_Teks yang Diberikan_.
--*--
- Proyek pembangkit listrik tenaga air (PLTA) di Kayan, Kalimantan Utara, tampaknya bakal lanjut setelah kembali pemerintah masukkan lagi dalam proyek strategis nasional (PSN) pada 2025.
- Masyarakat terutama perempuan di lokasi terdampak, seperti di Desa Long Pelban, gundah dan khawatir ruang hidup mereka bakal hilang. Megaproyek ini bakal menggusur seluruh desa yang dihuni mayoritas Komunitas Dayak Uma’ Kulit ini. Hutan, ladang, kebun, sampai pemukiman yang menjadi ruang hidup mereka bakal lenyap.
- PLTA Kayan merupakan proyek gagasan pemerintah sejak 2012, sebelumnya masuk dalam proyek strategis nasional, sempat keluar dan masuk lagi dalam PSN dalam penetapan 2025. Dengan kapasitas terpasang mencapai 9.000 MW, proyek ini digadang terbesar di Asia Tenggara.
- Ketika Long Pelban jadi bendungan maka masyarakat akan kehilangan segala. Meta Septalisa, periset dari Inaya Kayan Indonesia mengatakan, semua yang ada akan menjadi kenangan.“Mereka bukan titik di peta yang bisa digeser begitu saja.”
“Desa kami belum punya listrik, tapi ditenggelamkan demi listrik,” kata Sulau, getir.
Perempuan Uma’ Kulit di Long Pelban ini, desa adat di hulu Sungai Kayan, Kalimantan Utara, sedih dan khawatir karena kampungnya terancam tenggelam oleh proyek pembangkit listrik tenaga air (PLTA).
--*--
_Rumusan Soal a_. Salin ulang baris-baris data tanpa perubahan apa pun, mulai dari baris yang memuat "100噸級巡防艇 (51, 394)" sampai dengan baris yang memuat "ΑΡΧΙΚΗ (250, 16)".
--*--
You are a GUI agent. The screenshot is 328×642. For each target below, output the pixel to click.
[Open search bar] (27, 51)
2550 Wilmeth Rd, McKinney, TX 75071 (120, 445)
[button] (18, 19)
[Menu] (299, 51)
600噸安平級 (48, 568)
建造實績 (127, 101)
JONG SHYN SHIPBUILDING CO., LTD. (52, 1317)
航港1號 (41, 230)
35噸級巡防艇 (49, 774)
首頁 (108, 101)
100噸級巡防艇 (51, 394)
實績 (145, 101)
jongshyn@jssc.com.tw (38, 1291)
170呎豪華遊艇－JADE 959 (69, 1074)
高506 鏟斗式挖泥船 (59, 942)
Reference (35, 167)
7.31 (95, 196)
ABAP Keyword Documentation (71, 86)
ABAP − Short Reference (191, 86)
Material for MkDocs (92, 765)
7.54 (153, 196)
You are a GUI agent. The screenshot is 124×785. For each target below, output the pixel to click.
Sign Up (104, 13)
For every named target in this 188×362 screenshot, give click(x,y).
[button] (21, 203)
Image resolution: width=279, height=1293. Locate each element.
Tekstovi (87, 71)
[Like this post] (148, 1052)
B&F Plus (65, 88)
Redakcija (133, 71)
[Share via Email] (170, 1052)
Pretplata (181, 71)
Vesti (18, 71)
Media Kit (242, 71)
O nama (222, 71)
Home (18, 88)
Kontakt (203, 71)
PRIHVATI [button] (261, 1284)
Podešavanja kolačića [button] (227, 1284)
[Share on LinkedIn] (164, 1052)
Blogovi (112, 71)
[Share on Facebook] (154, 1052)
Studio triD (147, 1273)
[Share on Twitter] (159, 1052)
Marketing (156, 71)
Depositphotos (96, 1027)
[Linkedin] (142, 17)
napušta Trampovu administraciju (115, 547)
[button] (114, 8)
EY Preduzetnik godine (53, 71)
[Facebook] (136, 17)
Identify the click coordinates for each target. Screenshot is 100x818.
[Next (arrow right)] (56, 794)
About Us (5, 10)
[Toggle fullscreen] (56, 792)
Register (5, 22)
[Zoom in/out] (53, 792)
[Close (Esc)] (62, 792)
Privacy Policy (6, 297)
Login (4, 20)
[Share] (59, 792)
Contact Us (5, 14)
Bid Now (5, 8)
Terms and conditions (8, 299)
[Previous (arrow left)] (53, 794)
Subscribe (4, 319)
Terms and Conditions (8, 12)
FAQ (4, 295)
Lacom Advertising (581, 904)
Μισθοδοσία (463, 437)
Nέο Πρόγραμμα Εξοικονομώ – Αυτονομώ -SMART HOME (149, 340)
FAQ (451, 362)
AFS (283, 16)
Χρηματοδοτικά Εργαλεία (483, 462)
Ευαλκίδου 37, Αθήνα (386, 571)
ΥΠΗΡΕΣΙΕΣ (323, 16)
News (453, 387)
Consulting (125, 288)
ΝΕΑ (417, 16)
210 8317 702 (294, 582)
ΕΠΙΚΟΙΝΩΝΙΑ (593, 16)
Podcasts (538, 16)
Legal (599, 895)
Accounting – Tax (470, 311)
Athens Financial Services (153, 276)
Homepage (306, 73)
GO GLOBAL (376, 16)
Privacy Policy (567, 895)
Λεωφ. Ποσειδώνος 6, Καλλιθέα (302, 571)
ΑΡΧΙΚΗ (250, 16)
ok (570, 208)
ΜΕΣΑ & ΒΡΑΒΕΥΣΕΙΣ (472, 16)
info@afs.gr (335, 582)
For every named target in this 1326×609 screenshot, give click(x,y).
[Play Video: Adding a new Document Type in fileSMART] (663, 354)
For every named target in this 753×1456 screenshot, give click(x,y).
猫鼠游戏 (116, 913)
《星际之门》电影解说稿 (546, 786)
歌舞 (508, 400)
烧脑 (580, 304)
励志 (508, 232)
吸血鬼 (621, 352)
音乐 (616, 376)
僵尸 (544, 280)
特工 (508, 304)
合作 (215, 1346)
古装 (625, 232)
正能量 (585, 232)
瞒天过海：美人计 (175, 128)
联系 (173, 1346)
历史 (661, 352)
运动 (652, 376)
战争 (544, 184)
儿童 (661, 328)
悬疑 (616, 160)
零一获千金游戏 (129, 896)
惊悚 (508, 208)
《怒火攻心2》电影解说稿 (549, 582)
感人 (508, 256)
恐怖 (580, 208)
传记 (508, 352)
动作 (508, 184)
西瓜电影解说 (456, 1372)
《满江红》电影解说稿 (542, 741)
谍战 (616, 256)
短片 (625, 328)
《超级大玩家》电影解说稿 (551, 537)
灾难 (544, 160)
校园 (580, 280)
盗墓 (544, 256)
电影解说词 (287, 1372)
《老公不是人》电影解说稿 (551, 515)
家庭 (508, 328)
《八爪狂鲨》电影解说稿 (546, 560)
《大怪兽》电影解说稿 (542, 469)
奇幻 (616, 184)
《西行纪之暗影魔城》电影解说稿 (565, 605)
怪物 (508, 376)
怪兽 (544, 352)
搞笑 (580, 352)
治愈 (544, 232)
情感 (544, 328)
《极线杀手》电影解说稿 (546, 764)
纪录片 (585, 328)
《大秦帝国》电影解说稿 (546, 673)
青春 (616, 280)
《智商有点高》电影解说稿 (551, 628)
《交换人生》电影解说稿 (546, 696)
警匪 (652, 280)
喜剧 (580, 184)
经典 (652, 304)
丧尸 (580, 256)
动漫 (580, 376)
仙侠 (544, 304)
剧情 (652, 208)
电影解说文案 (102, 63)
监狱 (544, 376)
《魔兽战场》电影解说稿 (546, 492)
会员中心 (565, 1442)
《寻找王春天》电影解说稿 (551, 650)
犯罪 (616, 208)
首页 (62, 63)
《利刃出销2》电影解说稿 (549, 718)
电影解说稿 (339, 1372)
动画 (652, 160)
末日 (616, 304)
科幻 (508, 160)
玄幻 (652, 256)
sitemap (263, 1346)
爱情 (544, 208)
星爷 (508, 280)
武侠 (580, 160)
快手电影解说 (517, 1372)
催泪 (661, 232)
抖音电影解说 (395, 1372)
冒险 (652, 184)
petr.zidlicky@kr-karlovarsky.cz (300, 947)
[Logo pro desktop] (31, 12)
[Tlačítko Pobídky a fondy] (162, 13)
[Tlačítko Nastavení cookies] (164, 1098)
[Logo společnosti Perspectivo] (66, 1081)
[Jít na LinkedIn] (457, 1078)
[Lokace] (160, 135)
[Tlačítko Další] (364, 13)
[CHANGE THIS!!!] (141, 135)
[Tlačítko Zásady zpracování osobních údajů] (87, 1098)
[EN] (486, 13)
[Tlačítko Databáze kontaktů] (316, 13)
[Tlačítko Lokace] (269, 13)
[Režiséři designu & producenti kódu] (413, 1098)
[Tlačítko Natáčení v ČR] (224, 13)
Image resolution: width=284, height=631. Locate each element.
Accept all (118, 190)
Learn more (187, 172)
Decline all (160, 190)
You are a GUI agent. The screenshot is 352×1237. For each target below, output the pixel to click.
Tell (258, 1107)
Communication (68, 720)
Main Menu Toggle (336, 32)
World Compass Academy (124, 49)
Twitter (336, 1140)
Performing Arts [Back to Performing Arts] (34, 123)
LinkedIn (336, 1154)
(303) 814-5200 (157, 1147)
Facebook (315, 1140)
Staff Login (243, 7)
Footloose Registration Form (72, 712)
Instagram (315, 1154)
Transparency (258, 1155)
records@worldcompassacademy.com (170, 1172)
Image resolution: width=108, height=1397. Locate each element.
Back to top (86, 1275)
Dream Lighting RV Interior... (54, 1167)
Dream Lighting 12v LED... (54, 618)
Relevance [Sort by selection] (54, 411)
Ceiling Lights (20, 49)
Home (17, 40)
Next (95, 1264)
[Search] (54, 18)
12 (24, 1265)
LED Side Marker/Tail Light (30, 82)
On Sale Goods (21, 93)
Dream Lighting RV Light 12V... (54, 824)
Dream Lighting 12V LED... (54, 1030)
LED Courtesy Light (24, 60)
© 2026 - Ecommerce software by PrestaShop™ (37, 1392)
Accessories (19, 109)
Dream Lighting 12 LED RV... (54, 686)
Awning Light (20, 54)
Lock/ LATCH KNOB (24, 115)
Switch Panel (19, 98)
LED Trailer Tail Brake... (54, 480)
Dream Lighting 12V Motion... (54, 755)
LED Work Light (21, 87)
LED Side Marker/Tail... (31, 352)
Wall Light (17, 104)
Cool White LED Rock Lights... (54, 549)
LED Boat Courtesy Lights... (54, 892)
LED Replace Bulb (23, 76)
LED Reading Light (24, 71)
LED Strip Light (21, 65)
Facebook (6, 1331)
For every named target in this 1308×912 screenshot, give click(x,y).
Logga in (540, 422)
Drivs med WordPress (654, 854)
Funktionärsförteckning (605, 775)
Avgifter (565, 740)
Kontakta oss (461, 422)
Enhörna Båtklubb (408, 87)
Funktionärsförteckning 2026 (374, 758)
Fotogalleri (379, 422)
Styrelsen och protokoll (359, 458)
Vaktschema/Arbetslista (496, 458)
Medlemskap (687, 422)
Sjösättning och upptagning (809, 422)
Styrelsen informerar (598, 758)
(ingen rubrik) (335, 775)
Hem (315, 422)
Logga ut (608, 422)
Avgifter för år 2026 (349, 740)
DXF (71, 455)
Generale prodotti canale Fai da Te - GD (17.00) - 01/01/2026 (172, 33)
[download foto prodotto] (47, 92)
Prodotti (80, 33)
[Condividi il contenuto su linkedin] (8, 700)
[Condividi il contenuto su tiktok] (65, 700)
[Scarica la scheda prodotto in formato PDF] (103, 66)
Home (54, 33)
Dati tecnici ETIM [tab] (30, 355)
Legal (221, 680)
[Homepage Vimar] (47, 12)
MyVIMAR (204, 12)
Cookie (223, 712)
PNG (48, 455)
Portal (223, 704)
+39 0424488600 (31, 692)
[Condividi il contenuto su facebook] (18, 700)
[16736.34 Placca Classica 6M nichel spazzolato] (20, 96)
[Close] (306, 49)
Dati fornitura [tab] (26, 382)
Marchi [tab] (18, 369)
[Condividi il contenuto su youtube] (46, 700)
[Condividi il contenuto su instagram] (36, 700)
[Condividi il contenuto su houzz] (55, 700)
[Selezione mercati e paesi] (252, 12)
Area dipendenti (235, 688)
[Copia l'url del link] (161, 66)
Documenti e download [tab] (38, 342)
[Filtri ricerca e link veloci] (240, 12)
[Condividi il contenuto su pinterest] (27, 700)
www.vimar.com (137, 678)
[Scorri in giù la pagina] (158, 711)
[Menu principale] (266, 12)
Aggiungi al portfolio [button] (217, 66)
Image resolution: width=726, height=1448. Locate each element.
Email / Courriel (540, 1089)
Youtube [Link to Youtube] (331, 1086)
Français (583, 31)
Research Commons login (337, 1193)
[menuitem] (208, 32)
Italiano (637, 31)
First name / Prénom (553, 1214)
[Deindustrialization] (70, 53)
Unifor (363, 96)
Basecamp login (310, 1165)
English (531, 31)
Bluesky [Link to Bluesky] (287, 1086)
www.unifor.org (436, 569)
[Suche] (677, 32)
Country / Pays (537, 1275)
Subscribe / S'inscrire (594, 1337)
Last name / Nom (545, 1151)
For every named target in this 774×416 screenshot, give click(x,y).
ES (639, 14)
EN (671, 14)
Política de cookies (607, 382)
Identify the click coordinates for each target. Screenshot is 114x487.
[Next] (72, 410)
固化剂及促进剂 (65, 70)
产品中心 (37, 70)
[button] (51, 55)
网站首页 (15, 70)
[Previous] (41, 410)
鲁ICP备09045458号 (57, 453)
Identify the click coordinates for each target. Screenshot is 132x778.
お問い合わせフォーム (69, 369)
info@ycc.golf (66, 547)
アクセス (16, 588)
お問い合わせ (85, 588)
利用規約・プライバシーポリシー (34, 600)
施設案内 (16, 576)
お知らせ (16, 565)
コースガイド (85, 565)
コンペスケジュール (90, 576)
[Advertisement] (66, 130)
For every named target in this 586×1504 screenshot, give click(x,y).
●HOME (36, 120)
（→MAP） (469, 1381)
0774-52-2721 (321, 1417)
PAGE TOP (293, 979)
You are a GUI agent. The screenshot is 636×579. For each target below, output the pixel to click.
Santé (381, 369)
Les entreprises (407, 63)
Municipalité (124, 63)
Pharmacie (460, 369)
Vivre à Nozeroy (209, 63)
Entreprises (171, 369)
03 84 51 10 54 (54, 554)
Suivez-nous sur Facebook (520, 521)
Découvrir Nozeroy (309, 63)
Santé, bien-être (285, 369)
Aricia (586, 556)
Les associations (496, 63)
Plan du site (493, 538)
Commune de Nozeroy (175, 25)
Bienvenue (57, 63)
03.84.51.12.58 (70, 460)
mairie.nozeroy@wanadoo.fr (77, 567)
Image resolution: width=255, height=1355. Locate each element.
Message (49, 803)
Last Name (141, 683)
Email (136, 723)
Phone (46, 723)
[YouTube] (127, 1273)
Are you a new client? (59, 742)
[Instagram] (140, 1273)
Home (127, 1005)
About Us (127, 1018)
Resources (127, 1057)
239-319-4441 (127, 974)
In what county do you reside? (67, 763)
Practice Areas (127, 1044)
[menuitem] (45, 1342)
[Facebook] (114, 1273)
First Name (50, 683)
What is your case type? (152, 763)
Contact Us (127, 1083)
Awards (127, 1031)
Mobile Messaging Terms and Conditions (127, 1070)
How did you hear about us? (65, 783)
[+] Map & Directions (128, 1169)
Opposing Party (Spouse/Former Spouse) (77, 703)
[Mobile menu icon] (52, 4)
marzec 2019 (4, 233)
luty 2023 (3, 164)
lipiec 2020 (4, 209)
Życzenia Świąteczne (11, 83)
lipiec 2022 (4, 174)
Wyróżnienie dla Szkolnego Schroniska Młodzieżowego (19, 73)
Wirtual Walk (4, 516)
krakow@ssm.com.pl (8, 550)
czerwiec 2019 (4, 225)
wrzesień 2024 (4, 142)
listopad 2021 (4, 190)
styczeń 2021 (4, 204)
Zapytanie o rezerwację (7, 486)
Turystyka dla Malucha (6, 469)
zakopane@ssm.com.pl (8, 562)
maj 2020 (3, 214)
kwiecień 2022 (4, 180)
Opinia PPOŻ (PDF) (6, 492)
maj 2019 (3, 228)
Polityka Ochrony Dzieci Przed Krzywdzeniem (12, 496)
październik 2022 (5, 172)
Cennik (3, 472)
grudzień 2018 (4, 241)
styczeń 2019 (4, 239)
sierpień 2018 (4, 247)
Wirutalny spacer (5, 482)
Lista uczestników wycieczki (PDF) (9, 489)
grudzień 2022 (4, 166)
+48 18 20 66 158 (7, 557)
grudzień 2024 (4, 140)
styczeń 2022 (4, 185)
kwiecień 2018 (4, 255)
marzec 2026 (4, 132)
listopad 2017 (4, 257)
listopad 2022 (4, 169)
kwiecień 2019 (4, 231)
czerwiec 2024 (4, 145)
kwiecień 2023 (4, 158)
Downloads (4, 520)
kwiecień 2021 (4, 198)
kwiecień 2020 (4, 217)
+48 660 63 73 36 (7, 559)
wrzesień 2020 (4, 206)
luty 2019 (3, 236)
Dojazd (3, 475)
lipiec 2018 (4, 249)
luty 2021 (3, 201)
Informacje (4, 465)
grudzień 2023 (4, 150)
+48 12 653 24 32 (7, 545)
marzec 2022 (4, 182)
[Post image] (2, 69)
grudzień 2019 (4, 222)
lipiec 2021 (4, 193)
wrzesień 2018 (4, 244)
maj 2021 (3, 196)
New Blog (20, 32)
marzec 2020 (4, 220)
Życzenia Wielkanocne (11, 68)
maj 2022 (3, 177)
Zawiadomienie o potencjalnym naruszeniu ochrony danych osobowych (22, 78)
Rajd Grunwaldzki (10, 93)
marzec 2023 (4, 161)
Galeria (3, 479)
--*--
_Rumusan Soal b_. Menurut teks tentang PLTA Kayan, berapa kapasitas terpasang proyek tersebut?

_Jawaban Lengkap a_.
100噸級巡防艇 (51, 394)
實績 (145, 101)
jongshyn@jssc.com.tw (38, 1291)
170呎豪華遊艇－JADE 959 (69, 1074)
高506 鏟斗式挖泥船 (59, 942)
Reference (35, 167)
7.31 (95, 196)
ABAP Keyword Documentation (71, 86)
ABAP − Short Reference (191, 86)
Material for MkDocs (92, 765)
7.54 (153, 196)
You are a GUI agent. The screenshot is 124×785. For each target below, output the pixel to click.
Sign Up (104, 13)
For every named target in this 188×362 screenshot, give click(x,y).
[button] (21, 203)
Image resolution: width=279, height=1293. Locate each element.
Tekstovi (87, 71)
[Like this post] (148, 1052)
B&F Plus (65, 88)
Redakcija (133, 71)
[Share via Email] (170, 1052)
Pretplata (181, 71)
Vesti (18, 71)
Media Kit (242, 71)
O nama (222, 71)
Home (18, 88)
Kontakt (203, 71)
PRIHVATI [button] (261, 1284)
Podešavanja kolačića [button] (227, 1284)
[Share on LinkedIn] (164, 1052)
Blogovi (112, 71)
[Share on Facebook] (154, 1052)
Studio triD (147, 1273)
[Share on Twitter] (159, 1052)
Marketing (156, 71)
Depositphotos (96, 1027)
[Linkedin] (142, 17)
napušta Trampovu administraciju (115, 547)
[button] (114, 8)
EY Preduzetnik godine (53, 71)
[Facebook] (136, 17)
Identify the click coordinates for each target. Screenshot is 100x818.
[Next (arrow right)] (56, 794)
About Us (5, 10)
[Toggle fullscreen] (56, 792)
Register (5, 22)
[Zoom in/out] (53, 792)
[Close (Esc)] (62, 792)
Privacy Policy (6, 297)
Login (4, 20)
[Share] (59, 792)
Contact Us (5, 14)
Bid Now (5, 8)
Terms and conditions (8, 299)
[Previous (arrow left)] (53, 794)
Subscribe (4, 319)
Terms and Conditions (8, 12)
FAQ (4, 295)
Lacom Advertising (581, 904)
Μισθοδοσία (463, 437)
Nέο Πρόγραμμα Εξοικονομώ – Αυτονομώ -SMART HOME (149, 340)
FAQ (451, 362)
AFS (283, 16)
Χρηματοδοτικά Εργαλεία (483, 462)
Ευαλκίδου 37, Αθήνα (386, 571)
ΥΠΗΡΕΣΙΕΣ (323, 16)
News (453, 387)
Consulting (125, 288)
ΝΕΑ (417, 16)
210 8317 702 (294, 582)
ΕΠΙΚΟΙΝΩΝΙΑ (593, 16)
Podcasts (538, 16)
Legal (599, 895)
Accounting – Tax (470, 311)
Athens Financial Services (153, 276)
Homepage (306, 73)
GO GLOBAL (376, 16)
Privacy Policy (567, 895)
Λεωφ. Ποσειδώνος 6, Καλλιθέα (302, 571)
ΑΡΧΙΚΗ (250, 16)

_Jawaban Lengkap b_. Kapasitas terpasangnya mencapai 9.000 MW.